Judge of the Cuyahoga County Court of Common Pleas
- In office September 19, 2011 – June 18, 2019
- Appointed by: John Kasich
- Preceded by: Steven Terry
- Succeeded by: J. Philip Calabrese

Personal details
- Born: Pamela Ann Addison 1957 (age 68–69) Cleveland, Ohio, U.S.
- Party: Republican
- Education: Kenyon College (BA) Ohio State University (JD)

= Pamela Barker =

American judge (born 1957)

Pamela Ann Barker (born 1957) is a United States district judge of the United States District Court for the Northern District of Ohio. She formerly served as a Judge of the Cuyahoga County Court of Common Pleas.

== Early life and education ==

Barker was born in 1957 in Cleveland, Ohio. She earned her Bachelor of Arts, magna cum laude, from Kenyon College, where she was inducted into Phi Beta Kappa, and her Juris Doctor from the Ohio State University Moritz College of Law.

== Legal career ==

Prior to ascending to the bench, Barker spent twenty-nine years representing individuals, small businesses, and corporations, with a particular emphasis on insurance litigation. From 2000 to 2011, she served as a Mayor's Court Magistrate and Juvenile Diversion Magistrate for the City of Brecksville, Ohio.

She was appointed to the Cuyahoga County Court of Common Pleas by Governor John Kasich and assumed office on September 19, 2011. Barker was elected to the court in November 2012. Her state court service ended on June 18, 2019, upon her elevation to the federal bench.

--------------------

* **PROBLEM TO WORK ON**: Continue the biography of Pamela Barker from where it stops.

* **RECORDS SUPPLIED**:
--------------------

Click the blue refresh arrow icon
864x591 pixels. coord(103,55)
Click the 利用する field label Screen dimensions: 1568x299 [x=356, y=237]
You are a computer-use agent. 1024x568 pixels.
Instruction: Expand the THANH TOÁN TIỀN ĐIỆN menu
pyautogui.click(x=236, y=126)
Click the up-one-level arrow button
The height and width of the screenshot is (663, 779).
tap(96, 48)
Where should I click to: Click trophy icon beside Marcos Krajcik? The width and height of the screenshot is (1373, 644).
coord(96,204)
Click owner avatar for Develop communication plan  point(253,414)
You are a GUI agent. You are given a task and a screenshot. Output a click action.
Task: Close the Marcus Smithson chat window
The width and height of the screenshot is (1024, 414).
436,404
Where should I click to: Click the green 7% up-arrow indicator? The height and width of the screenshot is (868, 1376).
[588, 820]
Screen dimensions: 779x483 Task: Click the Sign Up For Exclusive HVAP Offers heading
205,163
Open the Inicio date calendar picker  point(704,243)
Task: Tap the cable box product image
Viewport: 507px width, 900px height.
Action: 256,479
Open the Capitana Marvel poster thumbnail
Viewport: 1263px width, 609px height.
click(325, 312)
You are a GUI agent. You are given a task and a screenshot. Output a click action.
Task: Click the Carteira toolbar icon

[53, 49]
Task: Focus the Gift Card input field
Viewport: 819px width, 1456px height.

--------------------

* **SOLVED PROBLEM**:
== Federal judicial service ==

On September 29, 2017, Ohio Senators Sherrod Brown and Rob Portman recommended Barker for a federal judgeship. On April 10, 2018, President Donald Trump announced his intent to nominate Barker to serve as a United States District Judge of the United States District Court for the Northern District of Ohio. On April 12, 2018, her nomination was sent to the Senate. She was nominated to the seat vacated by Judge Donald C. Nugent, who assumed senior status on January 1, 2017. On October 10, 2018, a hearing on her nomination was held before the Senate Judiciary Committee.

On January 3, 2019, her nomination was returned to the President under Rule XXXI, Paragraph 6 of the Senate. On January 23, 2019, President Trump announced his intent to renominate Barker for a federal judgeship. Her nomination was sent to the Senate later that day. On February 7, 2019, her nomination was reported out of committee by a voice vote. On June 11, 2019, the Senate invoked cloture on her nomination by a 89–7 vote. On June 12, 2019, her nomination was confirmed by a 91–5 vote. She received her judicial commission on June 18, 2019. She was sworn in on June 19, 2019.

== Personal life ==

Her parents are William D. Addison and Peggy Ann Addison. She is married to Jeffery L. Barker, with whom she has two sons.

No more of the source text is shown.